• _What this task involves_:
What is needed is a word-for-word transcription of every record below.

• _Information_:
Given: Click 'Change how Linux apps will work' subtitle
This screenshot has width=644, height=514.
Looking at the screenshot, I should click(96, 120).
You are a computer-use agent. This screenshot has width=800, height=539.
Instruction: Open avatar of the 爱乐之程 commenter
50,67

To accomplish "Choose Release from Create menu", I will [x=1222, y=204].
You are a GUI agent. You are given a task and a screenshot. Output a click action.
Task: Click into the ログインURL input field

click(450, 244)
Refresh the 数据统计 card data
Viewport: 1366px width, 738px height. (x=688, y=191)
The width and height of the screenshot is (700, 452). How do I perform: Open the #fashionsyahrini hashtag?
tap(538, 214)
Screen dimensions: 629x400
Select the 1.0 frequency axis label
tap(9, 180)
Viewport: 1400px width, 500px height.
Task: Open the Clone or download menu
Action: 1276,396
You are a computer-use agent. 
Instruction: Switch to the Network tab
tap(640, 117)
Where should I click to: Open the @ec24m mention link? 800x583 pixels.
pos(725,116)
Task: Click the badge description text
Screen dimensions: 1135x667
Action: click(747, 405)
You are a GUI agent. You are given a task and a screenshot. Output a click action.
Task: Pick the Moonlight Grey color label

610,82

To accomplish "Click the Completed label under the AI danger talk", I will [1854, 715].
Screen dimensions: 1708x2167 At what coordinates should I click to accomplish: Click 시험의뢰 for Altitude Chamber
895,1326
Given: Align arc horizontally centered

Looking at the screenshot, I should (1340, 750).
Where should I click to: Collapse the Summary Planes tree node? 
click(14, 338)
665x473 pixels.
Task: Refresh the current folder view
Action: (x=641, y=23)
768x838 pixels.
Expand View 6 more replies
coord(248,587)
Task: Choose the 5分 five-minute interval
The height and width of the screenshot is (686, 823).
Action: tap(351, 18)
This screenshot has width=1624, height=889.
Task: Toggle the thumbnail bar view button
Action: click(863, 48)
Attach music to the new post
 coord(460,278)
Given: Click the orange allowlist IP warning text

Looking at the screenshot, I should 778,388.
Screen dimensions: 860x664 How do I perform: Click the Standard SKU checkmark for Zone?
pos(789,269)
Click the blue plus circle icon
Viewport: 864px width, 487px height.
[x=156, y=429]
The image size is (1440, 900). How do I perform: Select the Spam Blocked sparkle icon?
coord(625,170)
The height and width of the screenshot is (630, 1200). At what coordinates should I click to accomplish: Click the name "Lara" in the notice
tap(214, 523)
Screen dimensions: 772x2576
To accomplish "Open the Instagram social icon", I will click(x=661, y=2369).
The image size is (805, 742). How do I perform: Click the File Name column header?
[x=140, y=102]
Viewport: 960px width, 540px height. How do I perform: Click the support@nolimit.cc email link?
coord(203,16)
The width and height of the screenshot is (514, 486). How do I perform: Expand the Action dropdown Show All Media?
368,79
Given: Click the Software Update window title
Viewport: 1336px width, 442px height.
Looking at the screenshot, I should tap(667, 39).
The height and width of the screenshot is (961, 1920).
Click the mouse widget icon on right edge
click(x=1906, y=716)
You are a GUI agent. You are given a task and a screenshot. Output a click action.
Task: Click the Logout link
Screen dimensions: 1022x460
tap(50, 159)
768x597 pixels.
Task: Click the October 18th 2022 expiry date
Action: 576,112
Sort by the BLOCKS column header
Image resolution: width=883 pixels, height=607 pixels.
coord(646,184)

• _Task answer_:
Given: Click 'Change how Linux apps will work' subtitle
This screenshot has width=644, height=514.
Looking at the screenshot, I should click(96, 120).
You are a computer-use agent. This screenshot has width=800, height=539.
Instruction: Open avatar of the 爱乐之程 commenter
50,67

To accomplish "Choose Release from Create menu", I will [x=1222, y=204].
You are a GUI agent. You are given a task and a screenshot. Output a click action.
Task: Click into the ログインURL input field

click(450, 244)
Refresh the 数据统计 card data
Viewport: 1366px width, 738px height. (x=688, y=191)
The width and height of the screenshot is (700, 452). How do I perform: Open the #fashionsyahrini hashtag?
tap(538, 214)
Screen dimensions: 629x400
Select the 1.0 frequency axis label
tap(9, 180)
Viewport: 1400px width, 500px height.
Task: Open the Clone or download menu
Action: 1276,396
You are a computer-use agent. 
Instruction: Switch to the Network tab
tap(640, 117)
Where should I click to: Open the @ec24m mention link? 800x583 pixels.
pos(725,116)
Task: Click the badge description text
Screen dimensions: 1135x667
Action: click(747, 405)
You are a GUI agent. You are given a task and a screenshot. Output a click action.
Task: Pick the Moonlight Grey color label

610,82

To accomplish "Click the Completed label under the AI danger talk", I will [1854, 715].
Screen dimensions: 1708x2167 At what coordinates should I click to accomplish: Click 시험의뢰 for Altitude Chamber
895,1326
Given: Align arc horizontally centered

Looking at the screenshot, I should (1340, 750).
Where should I click to: Collapse the Summary Planes tree node? 
click(14, 338)
665x473 pixels.
Task: Refresh the current folder view
Action: (x=641, y=23)
768x838 pixels.
Expand View 6 more replies
coord(248,587)
Task: Choose the 5分 five-minute interval
The height and width of the screenshot is (686, 823).
Action: tap(351, 18)
This screenshot has width=1624, height=889.
Task: Toggle the thumbnail bar view button
Action: click(863, 48)
Attach music to the new post
 coord(460,278)
Given: Click the orange allowlist IP warning text

Looking at the screenshot, I should 778,388.
Screen dimensions: 860x664 How do I perform: Click the Standard SKU checkmark for Zone?
pos(789,269)
Click the blue plus circle icon
Viewport: 864px width, 487px height.
[x=156, y=429]
The image size is (1440, 900). How do I perform: Select the Spam Blocked sparkle icon?
coord(625,170)
The height and width of the screenshot is (630, 1200). At what coordinates should I click to accomplish: Click the name "Lara" in the notice
tap(214, 523)
Screen dimensions: 772x2576
To accomplish "Open the Instagram social icon", I will click(x=661, y=2369).
The image size is (805, 742). How do I perform: Click the File Name column header?
[x=140, y=102]
Viewport: 960px width, 540px height. How do I perform: Click the support@nolimit.cc email link?
coord(203,16)
The width and height of the screenshot is (514, 486). How do I perform: Expand the Action dropdown Show All Media?
368,79
Given: Click the Software Update window title
Viewport: 1336px width, 442px height.
Looking at the screenshot, I should tap(667, 39).
The height and width of the screenshot is (961, 1920).
Click the mouse widget icon on right edge
click(x=1906, y=716)
You are a GUI agent. You are given a task and a screenshot. Output a click action.
Task: Click the Logout link
Screen dimensions: 1022x460
tap(50, 159)
768x597 pixels.
Task: Click the October 18th 2022 expiry date
Action: 576,112
Sort by the BLOCKS column header
Image resolution: width=883 pixels, height=607 pixels.
coord(646,184)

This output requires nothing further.